The rate of Minnesotans without insurance rose to 6.3 percent in 2017, a huge jump from the 4.3 percent it was in 2015.
The Minnesota Department of Health released the latest insurance figures on Tuesday, calling it "one of [Minnesota's] largest, one-time increases in the rate of people without health insurance since 2001.
That means in 2017 there were 116,000 more Minnesotans without health insurance than two years earlier. In total, around 349,000 Minnesotans didn't have coverage.
Poorer Minnesotans, young adults aged 18 to 34 and people of color are more likely to be uninsured. Those without insurance also have lower educational attainment.
Why has it spiked?
Minnesota's health insurance rate dropped dramatically following the introduction of the Affordable Care Act, falling from 8.2 percent in 2013 to 4.3 percent in 2015.
But Minnesota Health Commissioner Jan Malcolm says there are now a number of factors at play that cause more people to slip into being uninsured, including the following:
– Fewer people are being covered by their employers, with group coverage dropping from 55.9 to 52.9 percent.
– A decline in sign-ups on the individual marketplace (including via MNSure) from 6.2 to 4.4 percent.
– The increasing cost of health insurance that's keeping people from signing up on the individual market, or finding new insurance after losing their job.
– The federal government is "undercutting" the Affordable Care Act as it seeks to pass an alternative plan to replace it.
The only area of coverage that increased was on public programs like Medicare, Medical Assistance and MinnesotaCare, which rose by 3 percent to cover 36.5 percent of Minnesotans.
This was predominantly driven by the aging Minnesota population, which makes more people eligible for Medicare, but wasn't enough to make up for the shortfall in private coverage.

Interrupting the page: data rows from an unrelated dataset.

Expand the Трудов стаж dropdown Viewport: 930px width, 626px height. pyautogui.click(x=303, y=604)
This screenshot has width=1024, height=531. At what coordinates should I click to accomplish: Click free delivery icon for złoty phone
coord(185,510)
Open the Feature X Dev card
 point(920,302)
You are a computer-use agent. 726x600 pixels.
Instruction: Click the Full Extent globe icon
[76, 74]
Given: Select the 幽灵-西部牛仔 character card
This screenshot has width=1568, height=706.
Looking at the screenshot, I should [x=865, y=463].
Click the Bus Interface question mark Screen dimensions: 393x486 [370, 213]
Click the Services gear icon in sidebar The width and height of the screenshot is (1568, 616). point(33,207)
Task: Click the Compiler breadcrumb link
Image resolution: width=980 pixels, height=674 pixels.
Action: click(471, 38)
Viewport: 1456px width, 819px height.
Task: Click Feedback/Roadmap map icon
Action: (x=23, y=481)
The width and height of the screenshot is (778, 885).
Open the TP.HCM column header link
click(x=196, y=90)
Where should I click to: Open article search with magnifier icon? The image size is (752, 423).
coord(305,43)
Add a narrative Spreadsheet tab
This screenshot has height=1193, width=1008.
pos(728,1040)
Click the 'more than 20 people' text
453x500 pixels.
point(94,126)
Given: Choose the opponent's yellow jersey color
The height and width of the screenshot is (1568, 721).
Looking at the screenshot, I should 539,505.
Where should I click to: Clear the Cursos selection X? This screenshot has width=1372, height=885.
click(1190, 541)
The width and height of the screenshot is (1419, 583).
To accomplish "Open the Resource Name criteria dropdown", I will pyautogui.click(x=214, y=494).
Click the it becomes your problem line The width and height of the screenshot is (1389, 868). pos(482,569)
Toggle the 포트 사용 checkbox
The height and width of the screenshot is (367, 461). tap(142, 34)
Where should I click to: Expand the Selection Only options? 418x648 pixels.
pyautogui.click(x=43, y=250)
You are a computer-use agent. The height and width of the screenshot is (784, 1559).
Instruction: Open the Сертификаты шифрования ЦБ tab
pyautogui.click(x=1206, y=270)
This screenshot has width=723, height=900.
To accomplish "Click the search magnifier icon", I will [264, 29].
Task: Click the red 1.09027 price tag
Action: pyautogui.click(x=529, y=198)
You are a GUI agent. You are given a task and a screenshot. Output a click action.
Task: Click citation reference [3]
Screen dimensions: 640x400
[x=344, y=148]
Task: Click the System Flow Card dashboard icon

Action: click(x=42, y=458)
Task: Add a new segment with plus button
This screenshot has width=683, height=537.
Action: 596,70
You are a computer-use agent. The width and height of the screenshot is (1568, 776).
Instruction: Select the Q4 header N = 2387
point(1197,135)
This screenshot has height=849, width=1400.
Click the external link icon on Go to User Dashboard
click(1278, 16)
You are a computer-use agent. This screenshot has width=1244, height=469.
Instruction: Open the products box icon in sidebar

Rising public coverage could be undermined further in the coming years, given that MinnesotaCare – which provides subsidized coverage for low-income Minnesotans who don't qualify for Medicare – is facing funding cuts from the federal government.
"It is particularly concerning that we are seeing a decrease in health insurance coverage of this magnitude during a time of economic growth and low unemployment," said State Health Economist Stefan Gildemeister in a news release.
"Historically, this is an anomaly and it raises the question of whether the tools in place to address such shocks to insurance coverage – subsidized public health insurance – are sufficient for the conditions of today."